## Given text:
=======

LLM Performance
Last Update:
September 14, 2024
LLMs

Mastering Evaluations in LangSmith: Enhancing LLM Performance

This article explores the importance of continuous evaluation of Large Language Models (LLMs) and how LangSmith simplifies this process with its comprehensive tools and features, ensuring accuracy and reliability in AI-generated content.

Introduction

Large Language Models (LLMs) are AI models capable of generating text that resembles human language. They are trained on extensive text datasets and are suitable for various natural language processing tasks, including translation, question answering, and text generation.

Evaluating LLMs is necessary in order to verify their performance and the quality of the text they produce, which is particularly vital when their generated content is used for decision making or offering user information, which means that there is no room for error. But evaluating LLMs is not a one time action, it is a repetitive process that is done over time. Continuous assessment allows us to monitor their progress, identify areas of enhancement, and ensure the generated text remains accurate and of high quality.

This is where LangSmith comes in and plays a key role in simplifying and improving the evaluation of Large Language Models (LLMs) through its platform. It provides tools and features that streamline the assessment process, helping users efficiently analyze and compare model performance to ensure continuous improvement and reliability in their applications.

Understanding LangSmith Evaluations

Image by author

According to LangSmith, evaluation refers to a process of assessing the performance of Large Language Models (LLMs) by examining the inputs and outputs of a model, agent, or chain. The goal is to assign a score that reflects the model's effectiveness. This can be achieved through various methods, including comparing the model's outputs against reference outputs or by using other evaluators that don't require reference outputs, such as checking if the generated outputs meet specific criteria. LangSmith provides tools that allow users to run these evaluations on their applications using Datasets, which consist of different Examples.

=======

(Pixel coordinate grounding data)
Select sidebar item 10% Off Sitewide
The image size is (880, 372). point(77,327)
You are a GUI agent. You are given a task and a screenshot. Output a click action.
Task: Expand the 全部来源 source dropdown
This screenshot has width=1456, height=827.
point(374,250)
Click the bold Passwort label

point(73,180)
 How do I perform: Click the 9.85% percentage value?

=======

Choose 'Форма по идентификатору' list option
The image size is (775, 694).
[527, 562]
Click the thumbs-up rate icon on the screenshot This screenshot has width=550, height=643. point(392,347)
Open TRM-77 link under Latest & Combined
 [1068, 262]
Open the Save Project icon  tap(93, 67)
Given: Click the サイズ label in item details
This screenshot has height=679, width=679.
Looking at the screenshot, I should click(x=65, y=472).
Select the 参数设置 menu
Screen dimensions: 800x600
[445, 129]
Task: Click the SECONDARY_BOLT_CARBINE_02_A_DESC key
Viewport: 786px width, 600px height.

=======

## What you will do:
1. Answer these questions from the LangSmith article, one per line:
(a) What date is given as the last update?
(b) Which three natural language processing tasks are named as ones LLMs are suitable for?
(c) What do the Datasets used for LangSmith evaluations consist of?
2. Please extend the LangSmith article, picking up after its last sentence.
These rows have no connection to the LangSmith article.

## Per-task outputs:
1.
(a) September 14, 2024
(b) Translation, question answering, and text generation
(c) Different Examples

2.
The main components of an evaluation in LangSmith consist of Datasets, your Task, and Evaluator. Starting with datasets, these are the inputs of your Task, which can be a model, chain, or agent. These datasets can optionally include reference outputs for your evaluator to compare against the Task's outputs, and they can come from various sources, such as manual curation, user input/feedback, or even LLM generation. Then we have the Evaluator, which is any function that generates a score based on the inputs, Task outputs, and, if available, the reference outputs. Additionally, LangSmith offers pre-built evaluators to help you get started quickly.

There are two types of evaluations, reference-based and reference-free. Using these two approaches together will surely provide you with a comprehensive assessment of your Large Language Model (LLM) performance. First, we have reference-based evaluation which involves comparing model outputs against pre-defined reference answers, ensuring the model's output aligns closely with expected results. This approach provides a concrete measure of how accurately a model replicates known answers, enables consistent benchmarking across different models and versions, and helps in fine-tuning models to improve exact match rates for specific queries. 

Next, we have reference-free evaluations, and it is essential when evaluating the model's adherence to certain qualitative standards, like format consistency, or when a predefined reference isn't available. This method is valuable for applications that need creative or diverse outputs, like generating text that follows specific syntactic rules.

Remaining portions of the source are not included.